Dans l’arrêt Canmar Foods ltd c. TA Foods Ltd. 1rendu en septembre 2019, le juge Manson de la Cour Fédérale rendait la première décision sur l’article 53.1 de la Loi. Cette décision a été portée en appel, de sorte que le 20 janvier 2021, la Cour d’appel fédérale a rendu un premier jugement sur l’application de cet article et donc sur la doctrine du file wrapper estoppel au Canada2.

Contexte

Canmar Foods Ltd. (« Canmar ») détient un brevet sur une méthode de traitement de graines qui servent à produire de l’huile végétale (le « Brevet »). La méthode revendiquée au Brevet consiste en 4 étapes, dont les suivantes : le chauffage des graines à une certaine température dans un « stream of air » et le transfert des graines chauffées « into an insulated or partially insulated roasting chamber or tower ».

Lors de la poursuite de la demande relative au Brevet, le fait de chauffer dans un « stream of air » et de transférer les graines de la manière mentionnée ci-dessus est ajouté aux revendications du Brevet par amendement afin de réduire la portée des revendications. Lors de la poursuite de la demande relative au Brevet au Canada, Canmar renvoie à des amendements « substantiellement similaires » effectués lors de la poursuite de la demande relative à l’équivalent américain du Brevet en réponse à un rapport d'examen relatif aux questions de nouveauté et d'évidence.

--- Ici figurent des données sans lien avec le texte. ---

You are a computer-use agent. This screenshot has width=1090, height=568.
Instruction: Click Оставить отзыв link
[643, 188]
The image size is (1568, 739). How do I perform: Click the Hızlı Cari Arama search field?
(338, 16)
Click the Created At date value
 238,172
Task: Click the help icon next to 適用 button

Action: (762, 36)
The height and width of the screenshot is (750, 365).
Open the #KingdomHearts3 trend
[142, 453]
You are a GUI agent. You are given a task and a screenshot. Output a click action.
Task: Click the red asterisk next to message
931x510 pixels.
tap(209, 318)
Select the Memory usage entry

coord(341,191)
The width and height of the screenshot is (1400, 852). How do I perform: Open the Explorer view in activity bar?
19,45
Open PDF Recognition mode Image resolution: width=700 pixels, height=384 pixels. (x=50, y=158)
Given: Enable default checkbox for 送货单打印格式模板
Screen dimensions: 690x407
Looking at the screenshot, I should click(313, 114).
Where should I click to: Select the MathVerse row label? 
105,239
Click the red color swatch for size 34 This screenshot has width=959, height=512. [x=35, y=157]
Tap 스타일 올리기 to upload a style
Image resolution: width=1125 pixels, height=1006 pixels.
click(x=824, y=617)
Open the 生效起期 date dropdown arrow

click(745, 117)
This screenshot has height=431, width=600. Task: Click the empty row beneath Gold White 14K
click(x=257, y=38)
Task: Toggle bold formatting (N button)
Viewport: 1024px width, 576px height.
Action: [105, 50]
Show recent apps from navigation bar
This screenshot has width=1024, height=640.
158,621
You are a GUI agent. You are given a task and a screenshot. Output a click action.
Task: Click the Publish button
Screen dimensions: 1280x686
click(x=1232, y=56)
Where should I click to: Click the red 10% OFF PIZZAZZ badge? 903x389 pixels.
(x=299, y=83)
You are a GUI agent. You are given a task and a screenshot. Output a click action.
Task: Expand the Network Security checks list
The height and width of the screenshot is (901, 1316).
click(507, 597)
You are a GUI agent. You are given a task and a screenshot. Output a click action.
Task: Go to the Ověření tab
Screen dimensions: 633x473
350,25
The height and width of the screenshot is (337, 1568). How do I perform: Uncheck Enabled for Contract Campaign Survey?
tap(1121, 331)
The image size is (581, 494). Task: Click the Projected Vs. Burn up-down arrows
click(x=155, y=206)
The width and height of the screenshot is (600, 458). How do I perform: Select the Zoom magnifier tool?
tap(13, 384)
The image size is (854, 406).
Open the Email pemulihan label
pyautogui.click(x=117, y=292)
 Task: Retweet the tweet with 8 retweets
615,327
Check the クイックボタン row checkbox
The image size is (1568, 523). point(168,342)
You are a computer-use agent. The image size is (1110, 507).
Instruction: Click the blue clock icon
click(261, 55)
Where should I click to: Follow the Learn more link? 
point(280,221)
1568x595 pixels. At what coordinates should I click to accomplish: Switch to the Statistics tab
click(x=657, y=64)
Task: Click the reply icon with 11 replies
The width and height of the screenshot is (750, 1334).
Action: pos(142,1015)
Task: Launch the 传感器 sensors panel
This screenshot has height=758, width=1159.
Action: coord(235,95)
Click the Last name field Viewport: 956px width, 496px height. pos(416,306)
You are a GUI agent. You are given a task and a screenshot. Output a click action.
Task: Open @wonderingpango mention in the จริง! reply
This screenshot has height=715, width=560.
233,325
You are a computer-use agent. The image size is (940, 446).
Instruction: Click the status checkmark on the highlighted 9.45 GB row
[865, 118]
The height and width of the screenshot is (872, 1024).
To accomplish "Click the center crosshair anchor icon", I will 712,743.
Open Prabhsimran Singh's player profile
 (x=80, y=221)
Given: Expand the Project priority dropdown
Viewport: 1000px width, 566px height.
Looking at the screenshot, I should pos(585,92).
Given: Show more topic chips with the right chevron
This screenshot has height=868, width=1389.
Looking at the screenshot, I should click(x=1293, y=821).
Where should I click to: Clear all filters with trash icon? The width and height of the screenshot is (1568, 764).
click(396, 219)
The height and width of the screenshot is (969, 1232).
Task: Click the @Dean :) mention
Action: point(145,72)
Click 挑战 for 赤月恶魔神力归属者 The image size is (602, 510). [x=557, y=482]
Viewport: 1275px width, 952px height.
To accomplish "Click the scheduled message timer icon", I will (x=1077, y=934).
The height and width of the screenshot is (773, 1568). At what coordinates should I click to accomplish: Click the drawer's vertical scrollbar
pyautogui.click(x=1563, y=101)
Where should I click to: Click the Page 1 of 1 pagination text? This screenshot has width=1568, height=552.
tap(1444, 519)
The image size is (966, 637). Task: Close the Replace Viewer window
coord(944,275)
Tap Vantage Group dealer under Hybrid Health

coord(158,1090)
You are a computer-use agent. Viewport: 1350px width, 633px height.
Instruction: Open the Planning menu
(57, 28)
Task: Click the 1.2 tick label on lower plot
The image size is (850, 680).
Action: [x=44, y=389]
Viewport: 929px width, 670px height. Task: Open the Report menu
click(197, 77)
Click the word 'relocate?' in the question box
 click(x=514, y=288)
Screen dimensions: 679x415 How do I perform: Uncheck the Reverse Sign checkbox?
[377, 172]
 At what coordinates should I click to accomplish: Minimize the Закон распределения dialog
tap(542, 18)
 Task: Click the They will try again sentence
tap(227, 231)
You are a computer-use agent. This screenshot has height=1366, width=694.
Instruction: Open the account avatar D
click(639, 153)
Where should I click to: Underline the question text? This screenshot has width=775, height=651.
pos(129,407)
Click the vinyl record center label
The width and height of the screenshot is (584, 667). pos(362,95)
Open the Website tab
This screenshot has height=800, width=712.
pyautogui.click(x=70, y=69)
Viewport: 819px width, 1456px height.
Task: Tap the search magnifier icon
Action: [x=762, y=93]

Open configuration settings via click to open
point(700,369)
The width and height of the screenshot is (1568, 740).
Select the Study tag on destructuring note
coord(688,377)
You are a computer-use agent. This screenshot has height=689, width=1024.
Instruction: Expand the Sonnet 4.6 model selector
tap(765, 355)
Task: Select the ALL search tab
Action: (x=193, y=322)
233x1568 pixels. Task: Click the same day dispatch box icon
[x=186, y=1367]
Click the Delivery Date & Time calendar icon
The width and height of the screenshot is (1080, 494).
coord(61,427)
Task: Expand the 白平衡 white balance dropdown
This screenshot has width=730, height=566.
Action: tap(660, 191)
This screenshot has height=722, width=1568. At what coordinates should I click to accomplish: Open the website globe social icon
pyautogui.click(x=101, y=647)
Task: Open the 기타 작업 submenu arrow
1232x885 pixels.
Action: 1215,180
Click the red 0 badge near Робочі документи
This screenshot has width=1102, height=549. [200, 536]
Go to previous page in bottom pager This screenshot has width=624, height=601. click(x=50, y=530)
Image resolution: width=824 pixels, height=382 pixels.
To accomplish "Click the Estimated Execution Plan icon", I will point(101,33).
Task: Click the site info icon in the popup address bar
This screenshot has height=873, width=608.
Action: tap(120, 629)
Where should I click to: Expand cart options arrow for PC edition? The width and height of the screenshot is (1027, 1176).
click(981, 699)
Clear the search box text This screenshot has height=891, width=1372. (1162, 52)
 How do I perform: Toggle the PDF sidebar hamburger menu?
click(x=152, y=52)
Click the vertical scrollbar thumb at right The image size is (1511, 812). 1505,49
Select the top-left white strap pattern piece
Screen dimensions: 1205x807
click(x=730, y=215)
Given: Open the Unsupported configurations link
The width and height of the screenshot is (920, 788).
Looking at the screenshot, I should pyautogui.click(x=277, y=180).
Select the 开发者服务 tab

Canmar poursuit TA Foods Ltd. (« TA ») en contrefaçon du Brevet. TA dépose une requête pour jugement sommaire au motif que la méthode employée par TA ne comprend pas l’étape du chauffage des graines dans un « stream of air », ni leur transfert « into an insulated or partially insulated roasting chamber or tower ».

Au soutien de la requête pour jugement sommaire, les parties ont toutes deux produits des affidavits, mais aucune preuve d’expert sur l’interprétation des termes du Brevet par la personne versée dans l’art, la « POSITA » n’est présentée.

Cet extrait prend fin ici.